Brasília, 23/9/2003 (Agência Brasil - ABr) - Um milhão de abortos clandestinos são realizados por ano no Brasil. A prática também é a quinta causa de internação hospitalar de mulheres no Sistema Único de Saúde e responde por 9% das mortes maternas e 25% dos casos de esterilidade por problemas tubários, segundo o diagnóstico da Campanha por uma Convenção Interamericana de Direitos Sexuais e Direitos Reprodutivos.
Muito mais do que uma questão ética e legal, o aborto é considerado pela Organização Mundial de Saúde (OMS) um problema de saúde pública. Em todo o mundo, são realizados 20 milhões de abortos inseguros, 90% em países periféricos, com um saldo de 78 mil mortes por ano, metade na África (OMS-2000). A dimensão do problema e seus aspectos éticos, legais e religiosos estão sendo discutidos durante toda a semana na Universidade de Brasília (UnB) no ciclo de debates "Aborto em pauta: vamos conversar?". No próximo domingo, dia 28 de setembro, será comemorado o Dia pela Descriminalização do Aborto na América Latina e Caribe.
No Brasil, o direito ao aborto é assegurado pelo artigo 128 do Código Penal de 1940 em duas situações: quando a gravidez indesejada resulta de violência sexual (estupro) ou quando há risco de morte para a gestante. Mas, o direito de realizar um aborto quando o feto é inviável, ou seja, sem possibilidade de viver fora do útero por causa de anomalias graves, não tem o amparo da lei em vigor, apesar de ser respaldado pelo Conselho Federal de Medicina, juízes e integrantes do Ministério Público.
Esse foi o principal tema discutido no debate desta terça-feira. Para uma das debatedoras, Débora Diniz, antropóloga e diretora da ONG Instituto de Bioética, Direitos Humanos e Gênero (Anis), "muito mais do que a descriminalização do aborto, o que está sendo discutido é a antecipação terapêutica do parto, nos casos em que há diagnóstico de má formação grave no feto incompatível com a vida fora do útero materno".
Outro defensor do direito de interromper a gravidez quando não há possibilidade de vida para o feto, o promotor público Diaulas Costa Ribeiro é diretor da Promotoria de Defesa dos Usuários dos Serviços de Saúde (Pró-Vida) do Ministério Público do Distrito Federal. Ele é outro dos participantes do evento hoje. "O feto inviável na grande maioria dos casos provoca complicações maternas, como a pré-eclâmpsia (doença relacionada à hipertensão e também associada ao risco de parto prematuro). Então, não é apenas interromper uma gravidez inútil, mas preservar problemas psicológicos e físicos da mulher ", afirmou.

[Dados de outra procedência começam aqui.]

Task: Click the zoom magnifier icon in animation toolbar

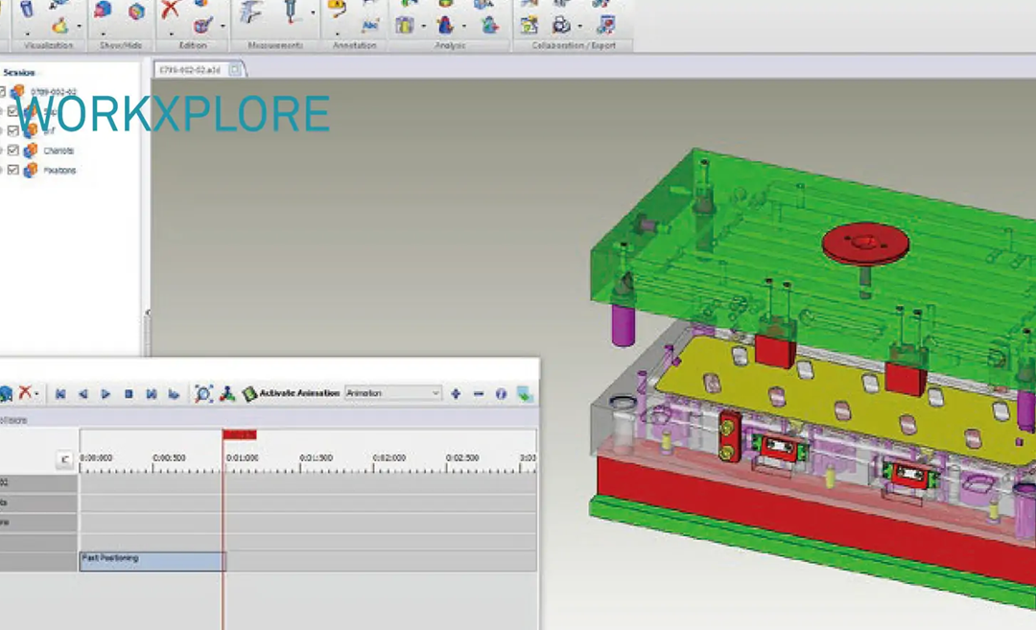Action: [x=201, y=393]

No Brasil, vários estados já possuem hospitais com serviço organizado para a realização do aborto nos casos previstos em lei. Em Brasília, o Hospital da Asa Sul (HRAS) realiza o aborto nos casos em que a lei permite por meio do Programa SOS Mulher. Dados colhidos no período de agosto de 1996, quando o programa começou, até dezembro de 2002, indicam que 250 mulheres procuraram o serviço, das quais 39 interromperam a gestação. Segundo a assistente social Marta Cristina Tenório, isso se dá principalmente porque o serviço não se limita à interrupção da gravidez, mas é, antes de tudo, um serviço de aconselhamento às mulheres vítimas de violência sexual ou que correm risco de vida.
O ciclo de debates na UnB segue até sexta-feira e aborda amanhã o tema "Aborto e Religião", com a participação do movimento Católicas Pelo Direito de Decidir. O encontro é realizado no Auditório Dois Candangos, das 12h30 às 13h30.